- [Available records]:
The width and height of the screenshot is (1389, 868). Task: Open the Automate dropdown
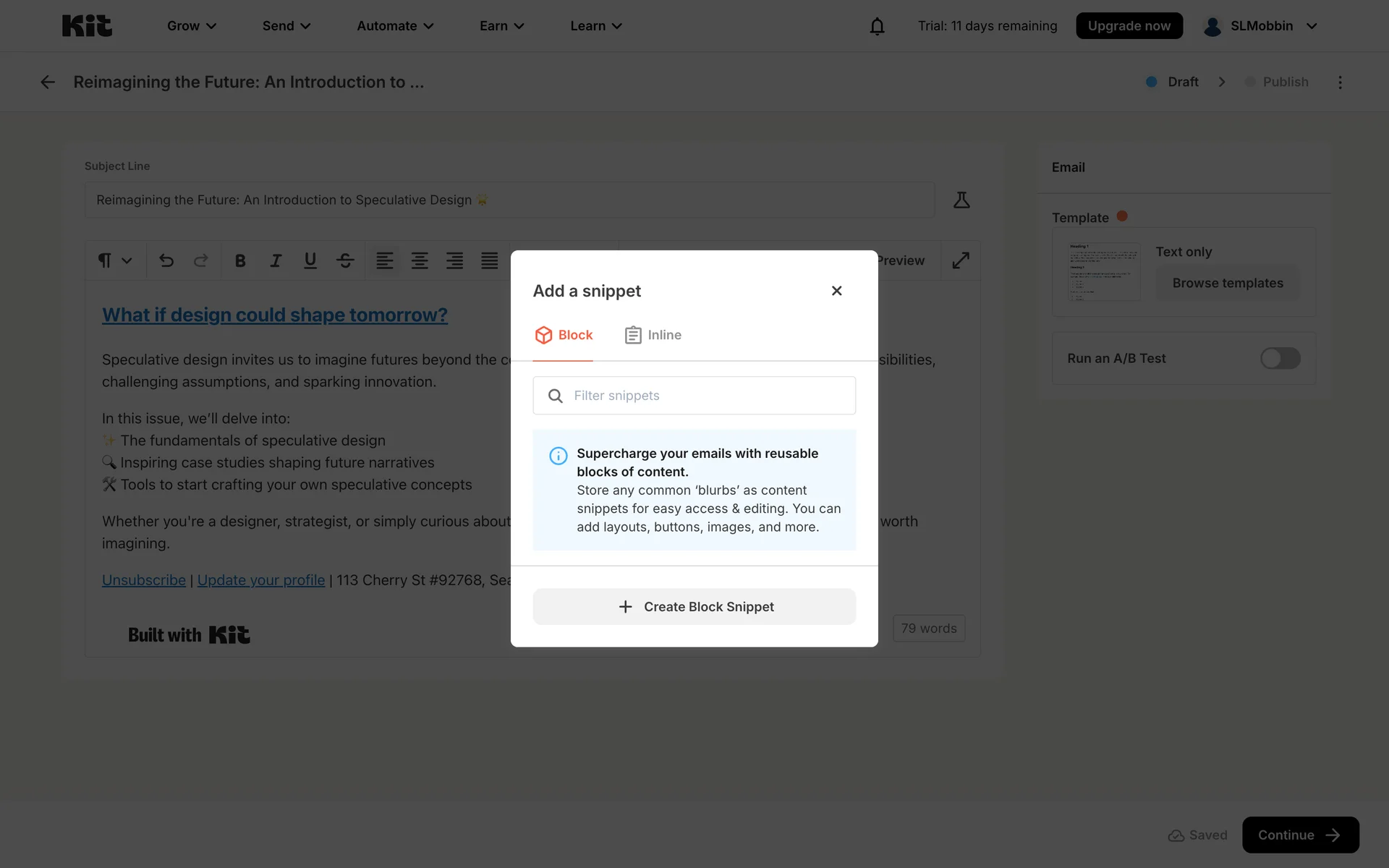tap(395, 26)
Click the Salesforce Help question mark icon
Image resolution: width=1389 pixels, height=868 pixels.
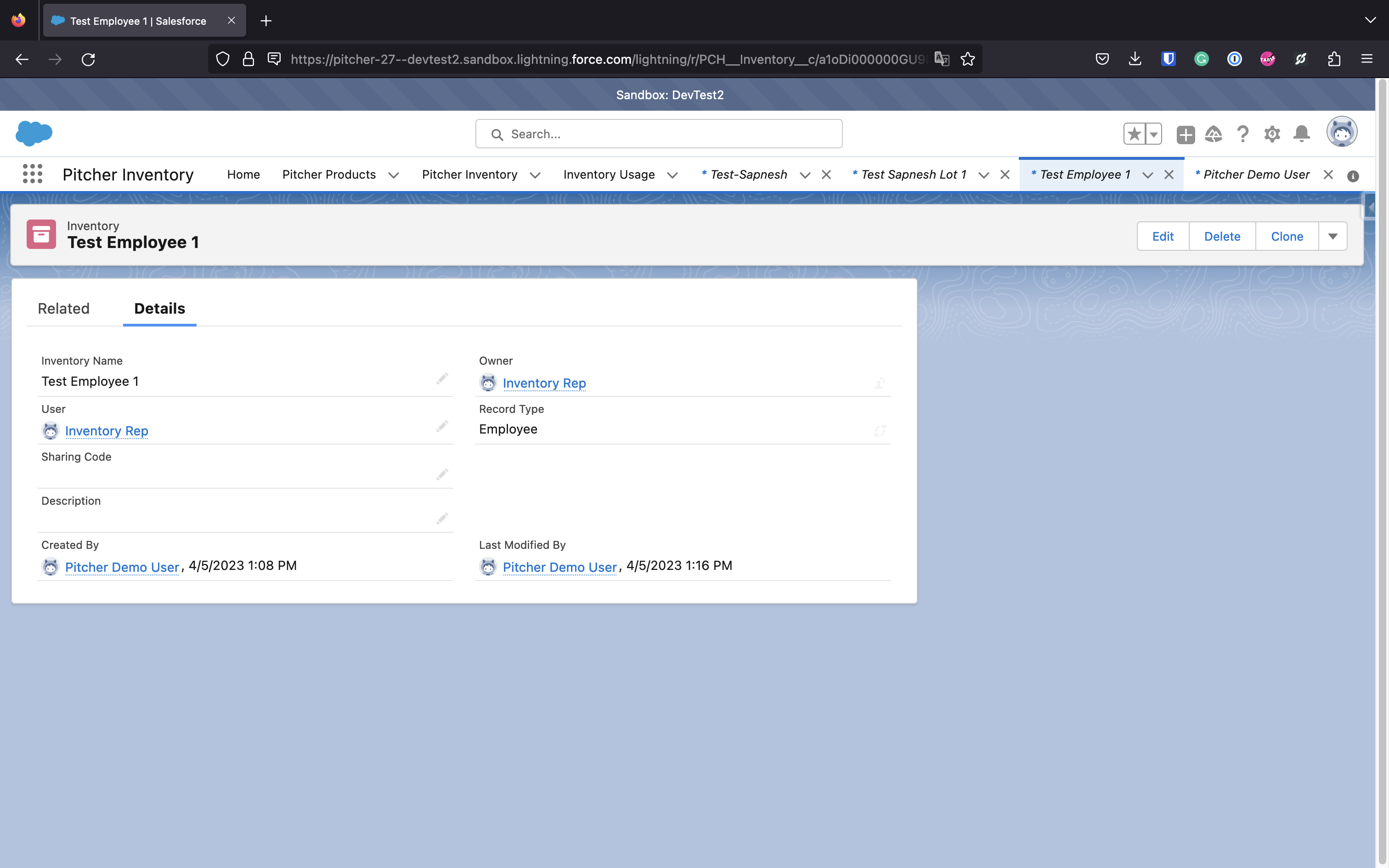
--
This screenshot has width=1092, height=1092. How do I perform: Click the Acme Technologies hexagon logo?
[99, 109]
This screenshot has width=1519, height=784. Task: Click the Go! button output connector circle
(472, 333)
--
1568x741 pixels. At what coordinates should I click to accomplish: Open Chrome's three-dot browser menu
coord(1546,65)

- [The task]: With the pictures removed, print only the lines starting at the line that has "The width and" and ending at the line that has "Image resolution: width=1389", both ends included, exactly as they stand above.

- [Response area]:
The width and height of the screenshot is (1389, 868). Task: Open the Automate dropdown
tap(395, 26)
Click the Salesforce Help question mark icon
Image resolution: width=1389 pixels, height=868 pixels.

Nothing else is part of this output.